Wir müssen Marshall McLuhans berühmten Satz „The medium is the message“ deshalb aktualisieren und präzisieren: Das Netzwerk ist die Botschaft. Die Netzbürger interessieren sich nicht mehr nur für Informationsmedien, sondern vor allem für Beziehungsmedien. So werden die medialen Netzwerke als Produktionsstätten eines neuen sozialen Reichtums erkennbar. Der Mehrwert, um den es hier geht, bildet sich in den für soziale Medien charakteristischen Akten des Teilens, Schenkens und Verknüpfens. So durchdringen sich in der Kommunikation die Technik und das Soziale. Man könnte auch von Beziehungskonsum sprechen.

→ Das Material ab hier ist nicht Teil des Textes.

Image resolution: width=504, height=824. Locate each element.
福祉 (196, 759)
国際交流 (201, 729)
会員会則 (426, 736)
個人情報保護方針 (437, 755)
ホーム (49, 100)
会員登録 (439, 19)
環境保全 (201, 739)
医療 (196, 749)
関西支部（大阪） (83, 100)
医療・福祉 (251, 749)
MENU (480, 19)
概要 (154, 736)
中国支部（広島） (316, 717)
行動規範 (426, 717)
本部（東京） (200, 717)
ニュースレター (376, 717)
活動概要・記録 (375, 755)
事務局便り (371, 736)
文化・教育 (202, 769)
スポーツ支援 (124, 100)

Das Neue dieser neuen Medien besteht vor allem darin, dass ihre Inhalte von den Nutzern selbst produziert werden. Kein Zukunftsforscher hätte voraussehen können, dass das Blogging eine neue Form der Öffentlichkeit geschaffen hat, in der alle für­einander Publikum sind. Die barrierefreie Öffentlichkeit ist heute eine Selbstverständlichkeit geworden. Die neuen Medientechniken sind weniger Werkzeuge als Prozesse. Die Nutzer werden zu Entwicklern, und die Medien werden im Prozess der Nutzung ständig neu definiert. An die Stelle der Rezeption tritt die Partizipation. Nicht nur der Autor, sondern auch der Leser verschwindet. So ist es für die neuen Medien charakteristisch, dass man erst publiziert und dann filtert. Hinzu kommt, dass es keine Werke mehr gibt. Überall setzen sich neue Kulturtechniken durch, die der Kultur der Gutenberg-Galaxis den Garaus machen: cut & paste, link & tag, copy & remix.

Ein Modewort unserer Zeit lautet Cloud-Computing: Rechenleistung als öffentliches Gut. Tatsächlich verstehen die Aktivisten das Internet als das öffentliche Gut schlechthin. Um seine Dynamik und sein schöpferisches Potenzial zu verstehen, muss man begreifen, dass es hier um die Bildung von Sozialkapital geht. Sozialkapital besteht aus Verknüpfungen, Beziehungen und Positionen. Wer sinnvoll über soziale Gerechtigkeit sprechen möchte, darf sich nicht mehr von der „sozialen Frage“ des 19. Jahrhunderts blenden lassen. Wir müssen das neue Soziale denken, das sich heute über Prozesse der Selbstorganisation in Netzwerken bildet. ▪

Prof. Dr. Norbert Bolz lehrt an der TU Berlin Medienwissenschaft. Der Kommunikationstheoretiker beschäftigt sich mit den Veränderungen der modernen Gesellschaft.